SF and LA: Where’s the Love?
How a new California could offer a stronger relationship between the two
A miracle is happening: the construction of the California high-speed rail.
The final $4.2 billion was released this month and, by 2030, high-speed trains will be running.
While Sagrada Familia is slated to be finished before the Los Angeles to San Francisco corridor, let’s hope the railway doesn’t take 140 years to be completed.
As for Elon Musk’s dubious 2013 plans to connect the two cities in 45 minutes, there still has been no working hyperloop to date.
Connecting California is something I support: I’m a California transplant and I take public transportation. I lived for 14 years in the San Francisco Bay Area, and moved to Los Angeles in 2021. I’ve discovered major differences between the two cities. What follows includes primary and secondary research as well as my own experience, written to mark my one year anniversary in LA.

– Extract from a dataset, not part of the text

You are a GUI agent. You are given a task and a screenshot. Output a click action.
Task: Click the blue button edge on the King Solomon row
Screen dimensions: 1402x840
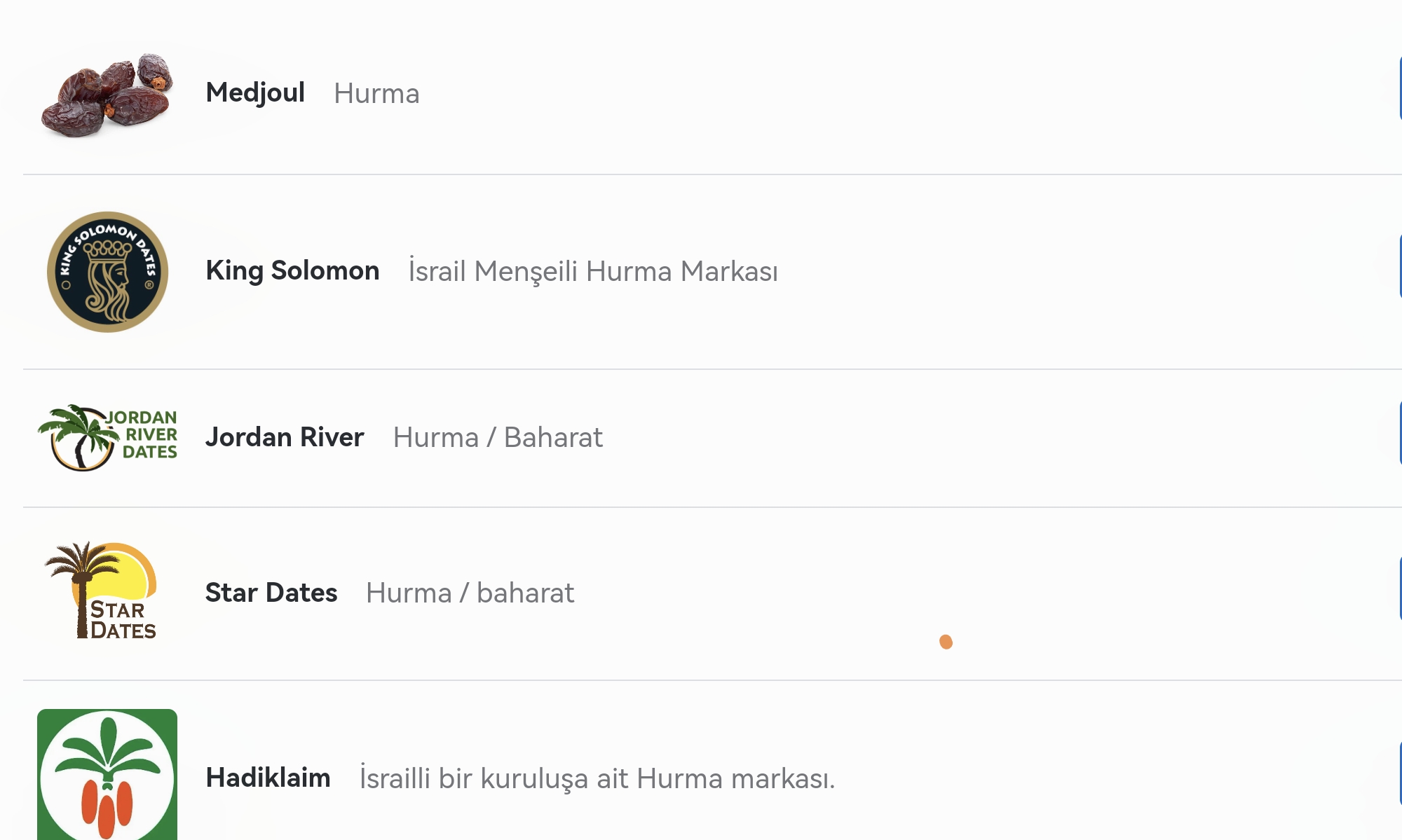click(x=1400, y=266)
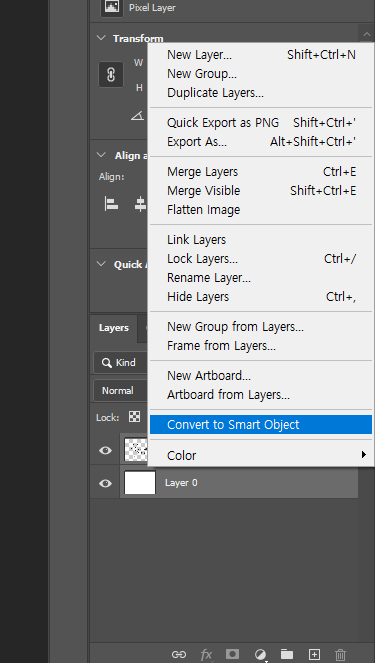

The Facts: California is changing.
Once a destination for growth, California’s population has declined the past two years.
The main reason has been Californians moving to other states. A slowdown in immigration, lower birth rates, and increase deaths during the pandemic are also contributing factors to the largest state’s changing landscape. In addition, 265 companies left California during 2020–2022.
At a glance:
- The San Francisco Bay Area is made up of 101 cities and has around 7.8 million people.
- Los Angeles County is made up of 88 incorporated cities (plus additional unincorporated cities) and has around 10.4 million people.
Los Angeles is the most diverse city in California with Oakland and Long Beach coming in second and third, according to California.com. San Francisco has again been ranked the most gay-friendly in 2021.
Both San Francisco and Los Angeles are among the most expensive cities in the US. While you need $5.1M to be wealthy in the Bay Area, you only need $3.9M in Los Angeles, as seen in Charles Schwab’s Modern Wealth Survey.